Dr. Dorothy J. Phillips
Waters Corporation (ret.)
Director-at-Large, American Chemical Society Board of Directors

21. Equity and literacy in STEM education is critical for our success as a nation and for global sustainability. With research supporting instruction to engage students in the practices of scientists, engineers, and mathematicians, it only makes sense that allowing students to engage in authentic research, while they are first establishing their career goals, would help them to see that they are capable of answering questions about the world. Early research also provides a low-stakes environment to try out a career option before paying for post-secondary options.

Megan Schrauben
Michigan Department of Education
Michigan STEM Partnership

22. My early science interest came from my parents. Mom was an energetic lifelong learner who encouraged me to explore the wonders of the science world. We used to read the Encyclopedia on human anatomy and physiology. She made me read books on science pioneers such as Louis Pasteur, Antonie van Leeuwenhoek, Jonas Salk, Edward Jenner, and Marie Curie to name a few. These stories sparked a lifelong passion for combining chemistry and biology to impact the world through drug research.
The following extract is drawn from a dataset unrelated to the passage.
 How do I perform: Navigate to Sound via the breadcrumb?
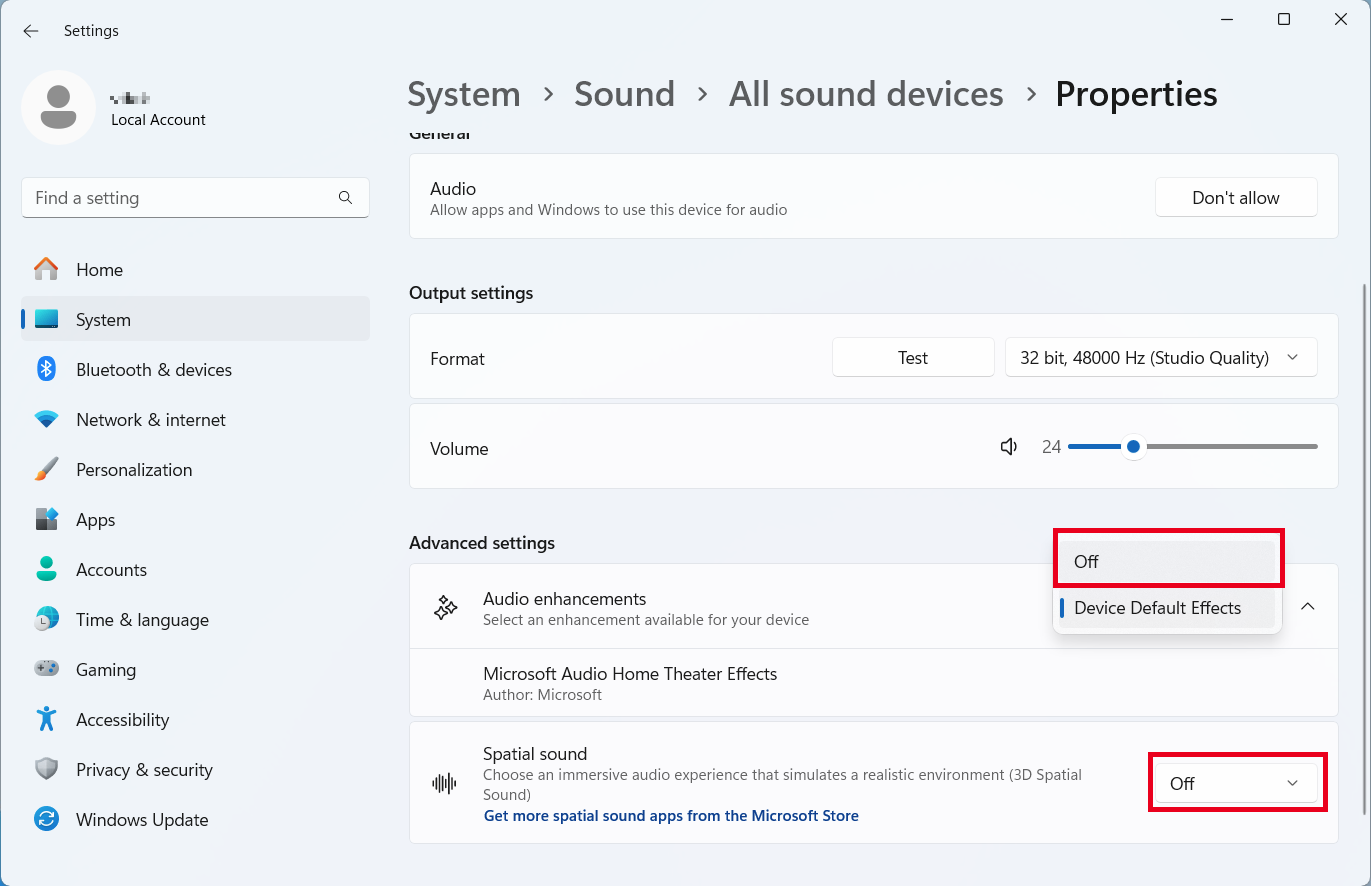[624, 93]

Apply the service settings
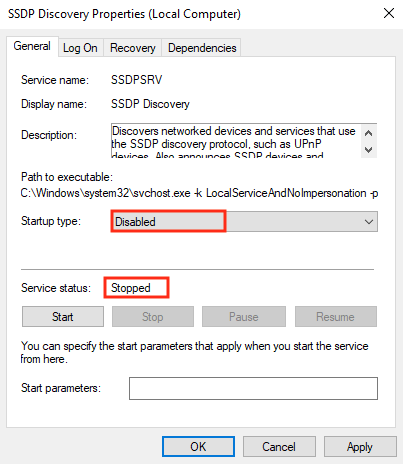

Dad was an analytical chemist at Dow Chemical and he encouraged me to pursue a career in science by taking me to work to see the instrumentation and how real science labs operated. The love of science discovery has captured me ever since and the stories in the student chapter of this outstanding book on early research truly resonates with me. 

Bradley D. Tait, PhD
Drug Discovery Researcher
Andrews University Department of Chemistry & Biochemistry Alumnus

23. You will find The Power and Promise of Early Research very informative for understanding the impacts and importance of early research opportunities for students. The chapters discuss the authors' experiences with incorporating research into a variety of settings, ranging from high school classrooms to formal and informal research programs at universities. Be inspired and learn how to get students involved in research at early stages, and take advantage of research as means for shaping, motivating, and teaching your students.

Dr. Janice Hall Tomasik
Associate Professor of Chemistry
Department of Chemistry and Biochemistry
Central Michigan University

24. The only way for high school students and undergraduates to really sense the dynamic nature of a career in STEM -- the uncertainties, the introspection, the triumphs, and the satisfaction of achieving -- is to participate directly in research. The articles in this publication provide inspiring examples of what it takes to secure pathways for young talent.

Dr. Margaret Daniels Tyler
Philanthropic Advisor
Education Strategist

25. A unique collection of powerful observations all supporting the benefits of an early research experience.

Cardinal Warde, Ph.D.
Professor of Electrical Engineering, Massachusetts Institute of Technology
Executive Director, Caribbean Science Foundation

26. Wow!  Powerful!  These bios and essays cut right to the heart of what really matters in turning students on to science.  Bypass all of the quick and easy popular-science factoids, all of the required science fairs and science fair projects, all of the encyclopedic memorization, and simply get students doing authentic science. It really works! These bios and essays also powerfully demonstrate that high-quality, authentic science education is no longer confined to exclusive, small and expensive, upper-level learning centers; mentors using this approach have reached and identified a deep talent pool that extends to students from all walks of life and at all levels.